Mitt Romney. FREDERIC J. BROWN/AFP/GettyImages

(CBS News) With just weeks to go until the Republican National Convention this August, the Mitt Romney veep-watch is on full throttle - and not everyone in the peanut gallery is content to sit back and wait for the presumptive GOP nominee to announce his decision. With polls neck-and-neck and a decision impending, members of the Republican establishment are offering up their unsolicited advice as to who they think he should put on the ticket.

Romney has been consistently mum on the decision, revealing few clues to his thought process. But he's largely avoided addressing the endless cycle of speculation and gossip surrounding the subject: Asked in a recent interview with NBC's Brian Williams if he planned to pick an "incredibly boring white guy," as has been suggested, Romney laughed off the suggestion: "You told me you were not available," he quipped.

(Boehner and Portman slam Obama on taxes in recent speeches in video on the left.)

Ohio Sen. Rob Portman, who Bloomberg recently described as "the best of the boring white guys," is widely believed to be near the top of Romney's short-list.

House Speaker John Boehner seems to be pushing for that option. In an interview with Fox News Friday morning, the Ohio Republican touted his Buckeye State colleague as a potentially "great asset" for Romney.

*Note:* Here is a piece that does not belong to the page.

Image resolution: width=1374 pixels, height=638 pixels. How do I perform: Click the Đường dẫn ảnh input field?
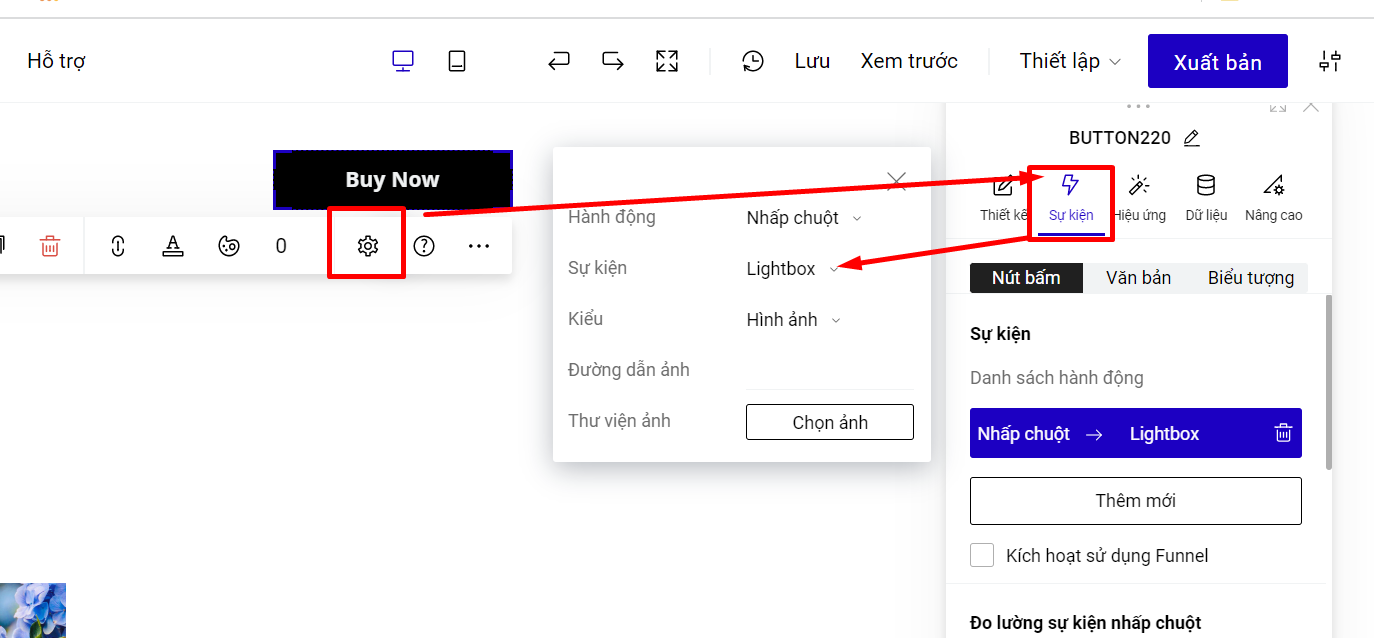pyautogui.click(x=829, y=371)
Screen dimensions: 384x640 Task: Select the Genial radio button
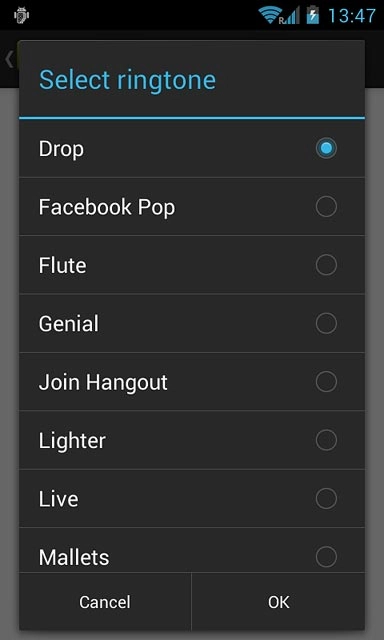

"I'm partial to Rob Portman," he said. "I've been a long-time friend. He's a United States senator from Ohio, served as the director of Office of Management and Budget under George W. Bush, also served as the U.S. trade rep, served in the House of Representatives as well. Knows his way around Washington, and I think he'd be a great asset for Governor Romney."

Portman, who could help Romney's chances in the crucial battleground state of Ohio, is widely seen as a solid, if unexciting, bet.

But a number of prominent Republicans are pulling for Marco Rubio, the Cuban-American Republican Senator from Florida, who has a solidly conservative background and could wield his influence with two crucial demographics: Latinos, and Floridians.

(Romney says Rubio "thoroughly vetted" in video on the left.)

Jeb Bush, the popular former governor from Florida, told the Associated Press that he thinks Rubio is ready to be VP, and that he shared those thoughts with the former Massachusetts governor.

"He's of a different generation," piled on former New York City Mayor Rudy Giuliani, in an interview with Tampa's News Channel 8. Calling Rubio the "most exciting" option on the table, he added: "He makes outreach much more possible to a younger people -- people in their 30s, where the Republican Party has a little bit of a -- of a deficit."

According to the New York Times, Karl Rove and Senate Minority Leader Mitch McConnell, R-K.Y., are also gunning for Rubio.

Ultimately, however, all of the public lobbying can only have so much influence - and for all of the conversations taking place on cable news, as many if not more are almost certainly happening behind the scenes with the Romney campaign. Plus, there's always a certain amount of political calculus involved in how the VP decision is unveiled, and the publicity leading up to it.

"It's not uncommon for there to be a strategy behind pumping someone else up in terms of playing the expectation game and then making a bigger splash with the announcement of someone else," said Republican strategist Trey Hardin. "It could be that the Romney camp is sending folks out there to try to confuse or distract the Obama campaign."

Nevertheless, he argued, the peanut gallery plays an important role in the process.

"I think Romney has a very organized and structured and diligent system in place. They certainly are going through the proper traditional check-list," Hardin said. "But I think a component of that checklist is what other leaders or influencers in the Republican Party think."

Even so, by now, the short-list has likely been winnowed down to just a couple of people - and at the end of the day it will be Romney and his closest advisers making the call.

"When you get down to those last couple of candidates, I think that's when it's Romney sitting across the table from them and just having a feeling and an instinct," Hardin said.